Mack[75] was called to a pregnant woman, and he found she had died suddenly about five minutes before he arrived. He at once opened the uterus with a small lancet and extracted a child which was beyond the livid stage and had no heart-sound. He worked on the child for forty minutes, using the ordinary methods for reviving asphyxiated children, but got no sign of life. Then he injected a hypodermic syringeful of a 1:1000 epinephrin solution through the umbilical cord into the abdomen and continued the reviving motions. In ten minutes the child was crying vigorously, and it was a healthy baby afterward.

Gunn and Martin,[76] in experiments on rabbits poisoned by chloroform and apparently dead, found they could resuscitate about 70 per cent. of the animals if treatment was begun within ten minutes after the heart ceased beating. They started artificial respiration through a tube in the trachea, then injected epinephrin into the pericardium, and afterward massaged the heart through an opening in the abdomen. The rate of compression of the heart in this massage must be somewhat less than half that of the normal beat, and at short intervals the massage is to be stopped to allow the spontaneous beats to develop. Compression should be gradual and the relaxation abrupt. The massage is applied by one of these four methods, and they are arranged here in the order of their efficiency: (1) by direct compression of the heart through an opening in the thorax; (2) by compression above the diaphragm through an opening in the belly-wall; (3) by simple compression of the abdomen; (4) by simple compression of the thorax.

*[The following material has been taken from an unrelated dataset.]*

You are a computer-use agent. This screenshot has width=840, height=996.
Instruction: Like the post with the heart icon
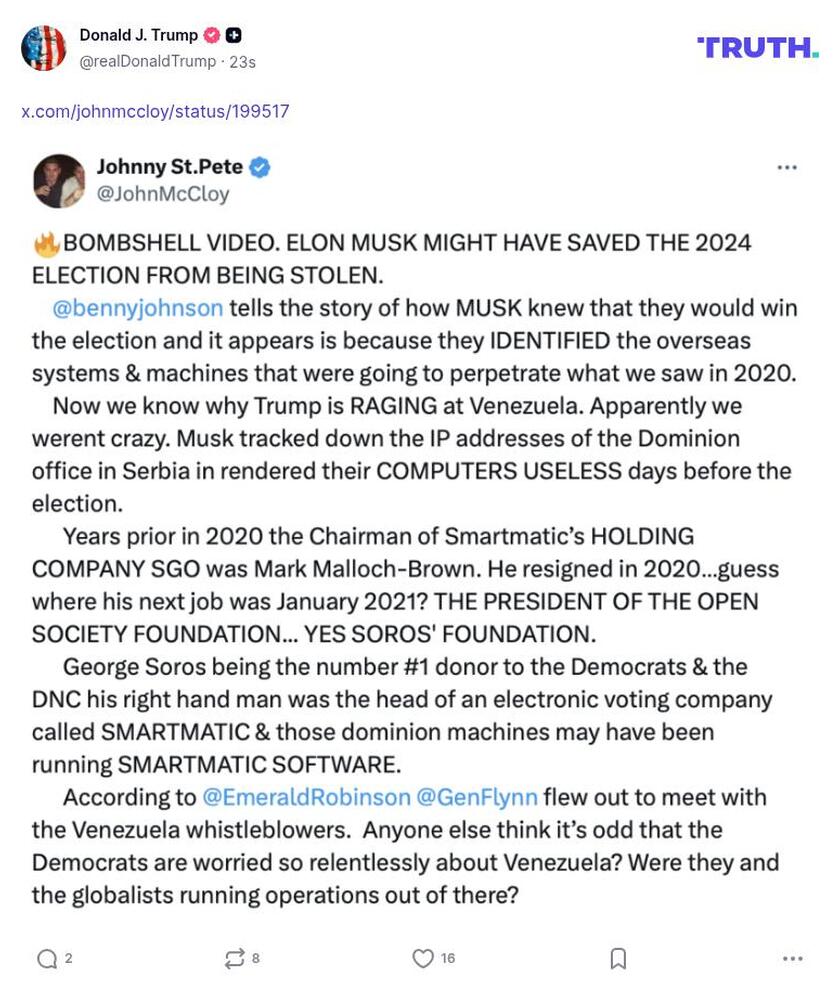(x=423, y=959)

Epinephrin, or pituitary extract, is used as an adjuvant intravenously to increase the cardiac movement after it has been started. The same methods will probably be effective in man, and have been used successfully.

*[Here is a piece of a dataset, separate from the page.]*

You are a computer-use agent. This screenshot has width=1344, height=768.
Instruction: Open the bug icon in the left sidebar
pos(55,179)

When a woman is in articulo mortis with a living fetus in her womb, one should not wait for her death. If one waits, he will nearly always lose the child. The cervix should be dilated forcibly, the child turned and delivered. Even if this forcible delivery should happen to hasten somewhat the mother's death, the action would be morally licit. It would be a double-effect action; the two effects would proceed immediately and equally from the act, which is indifferent morally; one effect, the good one, is to save the child for baptism at least, and possibly permanently; the second, evil but reluctantly permitted, is the possible hastening of the maternal death. I should be willing even to slit the cervix, if necessary, provided the diagnosis were certain, with the possibility of tearing the uterus, in a case where the dilatation of the cervix would be too slow a method; but this supposition is scarcely practical.

Zsako[77] gives a method for determining the interval since death by muscular phenomena. Tapping with a percussion hammer on certain muscles of the body excites a reflex contraction up to from an hour and a half to two hours after death. The contraction may be elicited in the same manner on the living, but it is more evident on a cadaver owing to the absence of antagonistic tonus in the muscles. Some muscles may move for four hours after death. Tapping along the radius from the elbow downward, he says, a point is found where the stroke causes extension of the hand; tapping along the radius above the wrist makes the thumb bend; tapping on the spaces between the bones of the hand closes up the corresponding fingers; tapping on the back of the foot extends the toes, on the leg adducts the foot, on the tibia along the middle third extends the leg. When the lower third of the thigh is tapped across the muscles move, and if the back is struck between the scapula and the spine the shoulder blades move toward each other. If there is no response the person must be dead from two to four hours. I have had no experience with this method.

Satre[78] reported that many soldiers brought into the dressing-stations apparently dead from shock, head or spinal wounds, or gas asphyxiation, were revived after artificial respiration had been applied, sometimes for even six hours before results were obtained. Two tests were used to find out whether the patient was alive or not. In such cases ten c.c. of a 20 per cent. alkaline solution of fluorescine is injected subcutaneously, and if there is any circulation this dye will be carried to the eye and turn the conjunctiva green. The second test is to push a fine puncture-needle into the spleen or liver and thus remove a particle of the pulp. This pulp is put on blue litmus-paper and drawn free from blood. If the litmus-paper turns red the man is dead; if it remains blue he is alive. The reaction of the living pulp is alkaline, blue; this becomes acid, red, a half-hour after death; an hour after death the acid reaction is quite marked.